Its position has been that Freeport’s status as a ‘net earner’ for the Government justifies the investment incentives granted to the Port area, which are not available anywhere else in the Bahamas.

The GBPA’s position was backed by Fred Smith QC, the Callenders & Co attorney and partner, who “challenged” the Government to provide “full and frank disclosure” of both its Freeport and island-wide revenue/expenditure positions.

He again accused the Government of “mixing apples and oranges” by continuously referring to its ‘deficit’ on Grand Bahama as opposed to just the Port area, as the GBPA is under no obligation to cover the former.

“I challenge the Government to make full and frank disclosure of its expenditures on Grand Bahama,” Mr Smith told Tribune Business. “Second, as a licensee of Freeport, I’d like those figures broken down [between the Port area and the rest of the island].

“From what I know, I understand that Freeport is a net contributor to the Treasury.”

The Government’s own Committee acknowledged that while the Ministry of Finance’s figures were “a useful start”, more work and analysis was required to definitively answer the ‘deficit’ question.

“The Committee found that determining the net contribution of the Port area to the Treasury has not been closely tracked or reported,” the Committee said in is report, finally released last week.

It noted that the Hawksbill Creek Agreement obligated the GBPA to reimburse the Government for any deficits (spending exceeding revenues) incurred in Freeport, plus a further 25 per cent of this amount.

However, the Committee warned that activating this obligation was not necessarily straightforward, even if the deficits were proven.
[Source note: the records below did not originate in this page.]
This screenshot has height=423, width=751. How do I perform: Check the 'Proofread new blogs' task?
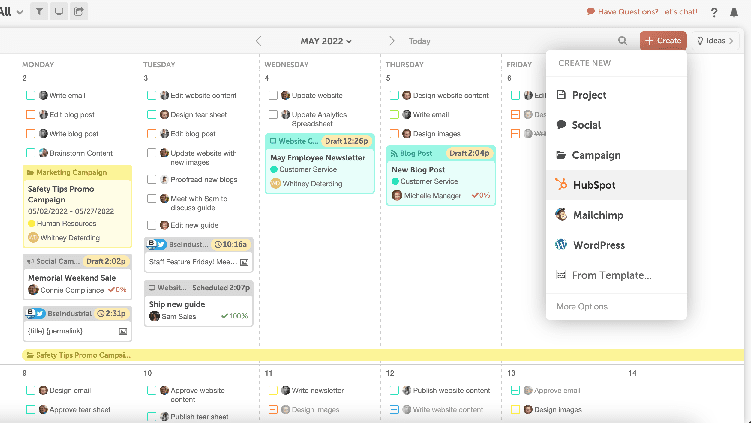[151, 180]
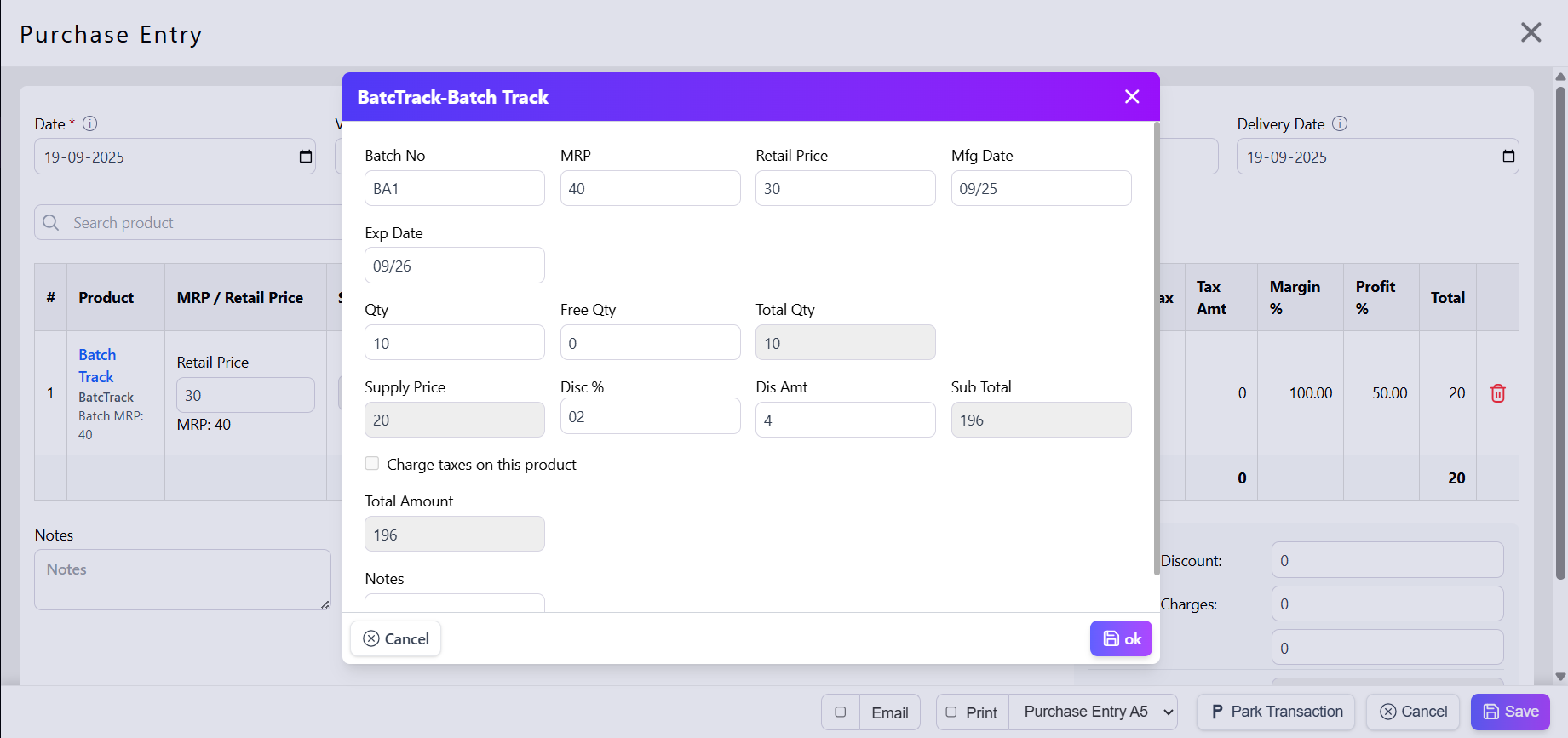This screenshot has height=738, width=1568.
Task: Click the search magnifier icon in product search
Action: (x=51, y=223)
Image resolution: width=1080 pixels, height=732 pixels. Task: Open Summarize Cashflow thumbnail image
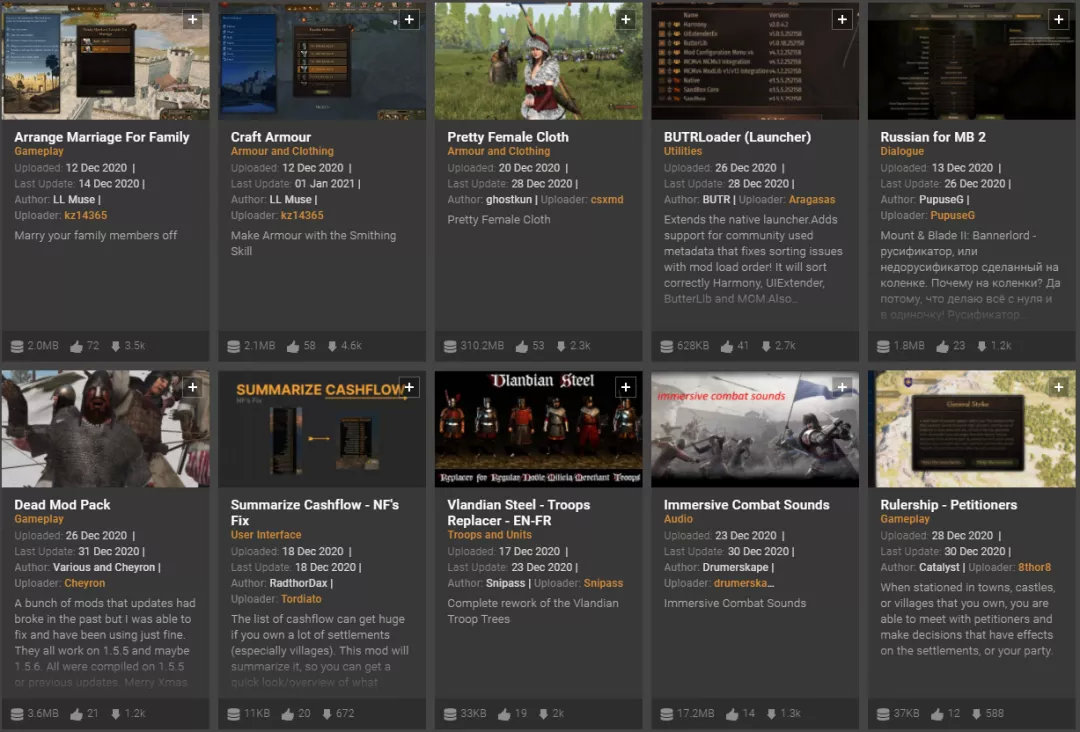click(322, 428)
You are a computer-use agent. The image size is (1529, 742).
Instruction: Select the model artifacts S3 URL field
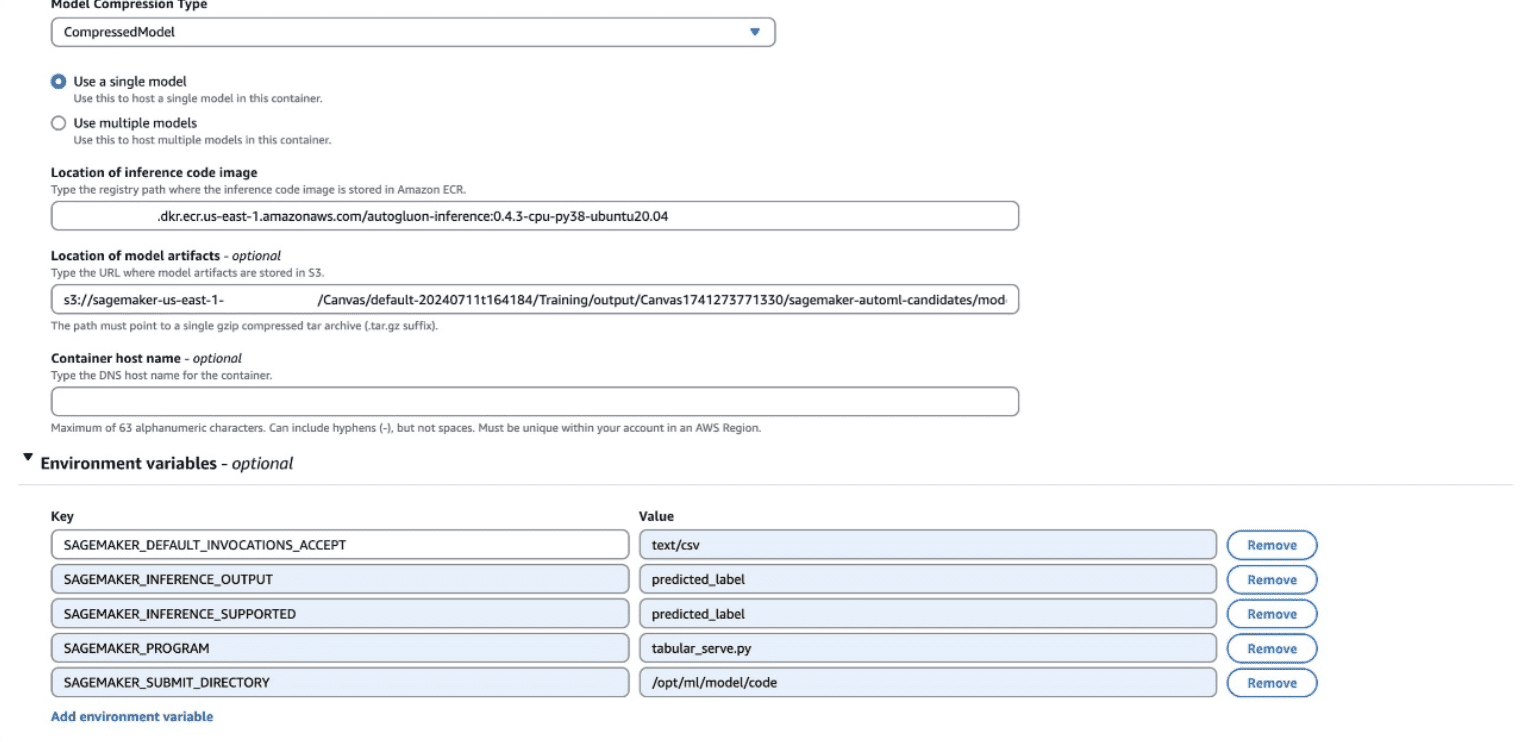point(535,299)
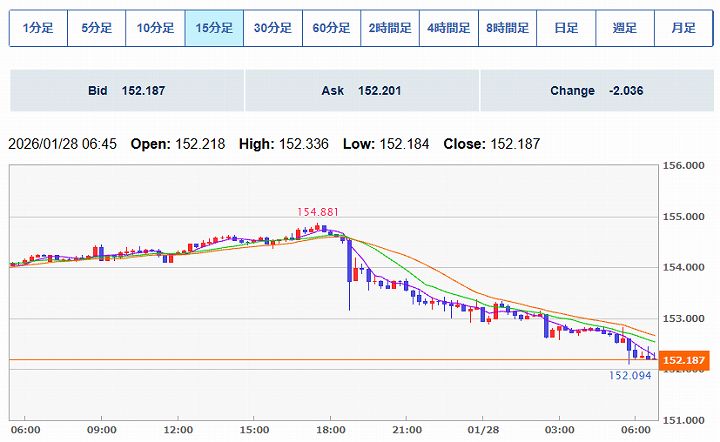Show the 月足 monthly chart
This screenshot has width=720, height=442.
[683, 28]
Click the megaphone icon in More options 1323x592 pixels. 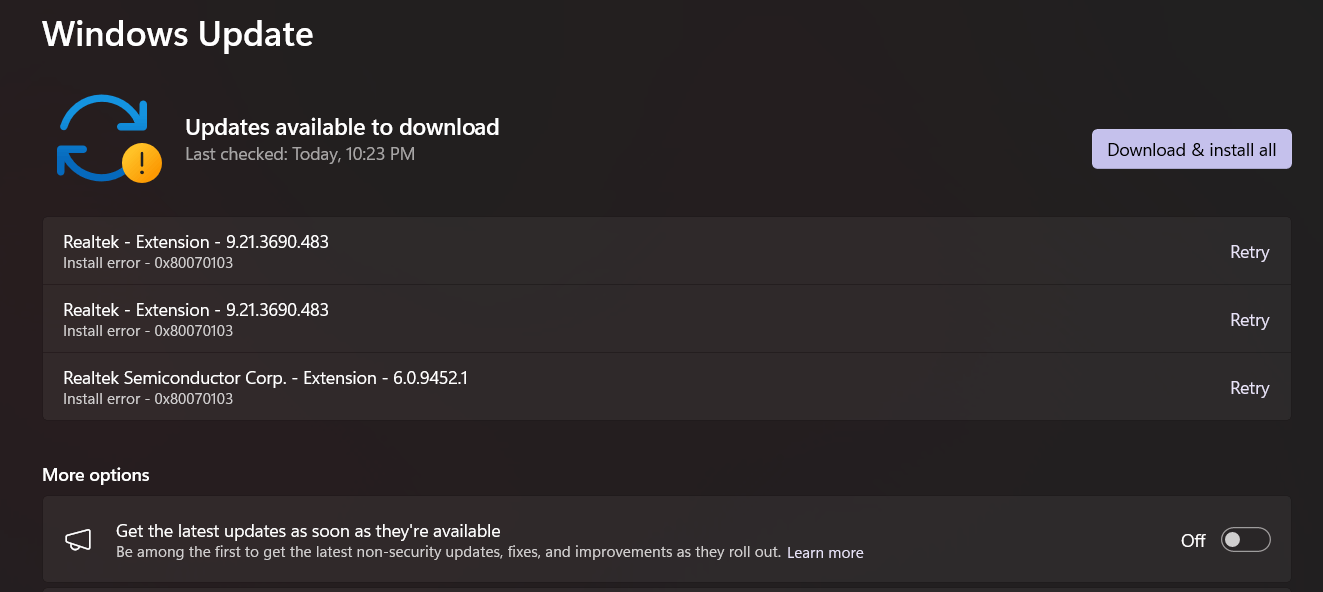(78, 540)
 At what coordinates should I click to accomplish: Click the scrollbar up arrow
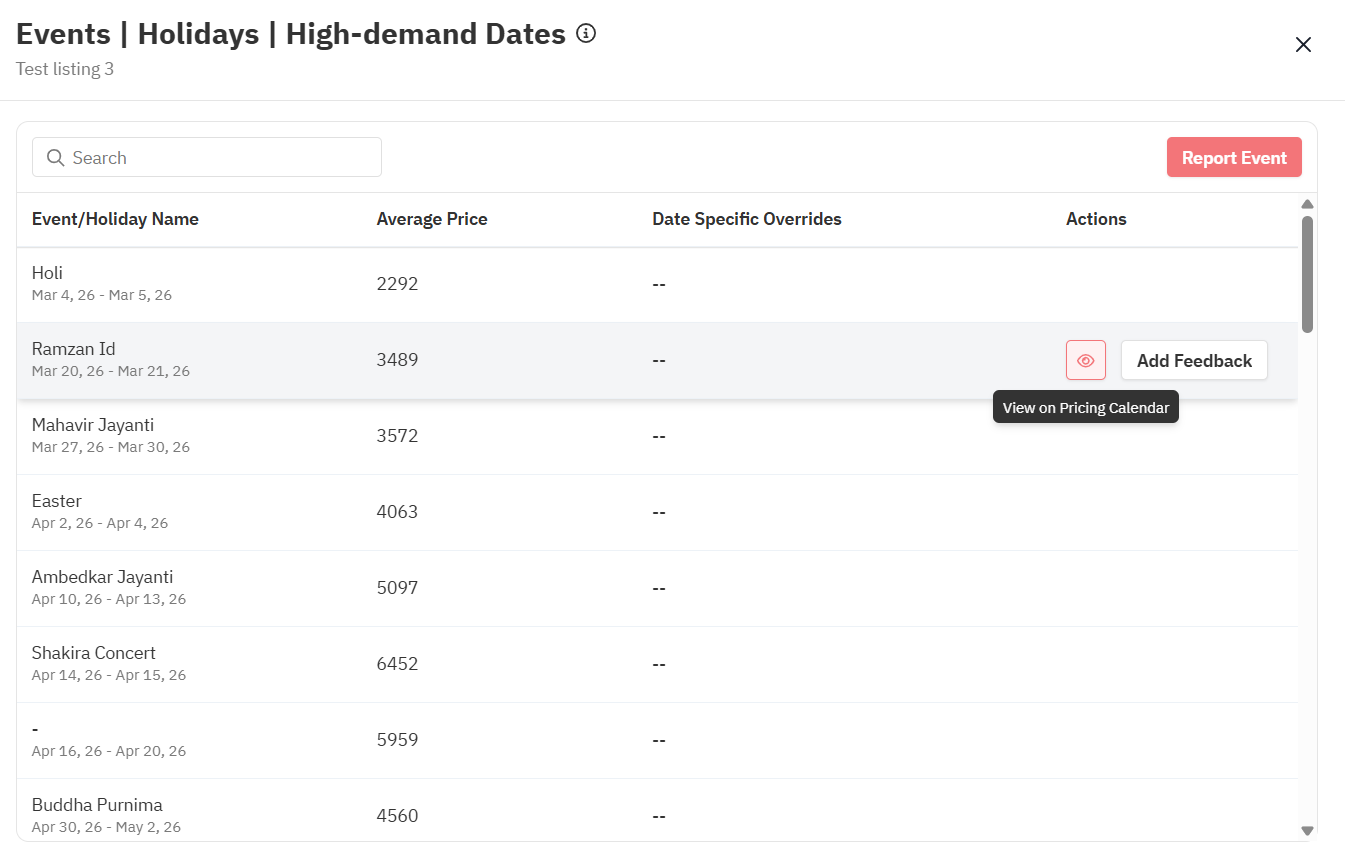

It said any claim by the Government could be time-barred, given that deficits may have occurred years ago. And by failing to activate the ‘claims’ mechanism in the Hawksbill Creek Agreement, it could even be viewed as consenting to them.

“It may be that the GBPA could be liable to reimburse the Government for such deficit,” the Committee said. “However, further analysis would need to be done to determine the extent of any deficit.

“Moreover, legal considerations such as acquiescence and statute of limitation would need to be taken into account before arriving at a definitive position.”

The Government has used the ‘deficit’ issue as one of the main justifications for its drive to reform the relationship with the GBPA, which ultimately resulted in the MoU unveiled last week.

It has also been one of the Christie administration’s main sources of leverage over the GBPA’s owners, the Hayward and St George families, given the financial ramifications of having to potentially reimburse the Government.

The MoU makes clear that resolving the ‘deficit’ to both sides’ satisfaction is key to initiating other key aspects of the deal, particularly the Board changes at the GBPA.

Its clause 1.9 (ii) requires the Government and GBPA “to wholly resolve such questions prior to the appointment of two directors nominated by the Government to the Board of GBPA”.

The ‘deficit’ question is also supposed to be resolved before the GBPA “use its best endeavours to address questions” about its capital position, including cross-subsidies from its Port Group Ltd affiliate and repayment of shareholder loans.

Comments

The_Oracle 7 years, 11 months ago

Easy enough for the Government to "tilt" the figures, build a bunch of clinics, a fire station, a bridge to E.M.R, Can any of their figures be trusted? A simple takeover for total control is the root purpose of this exercise.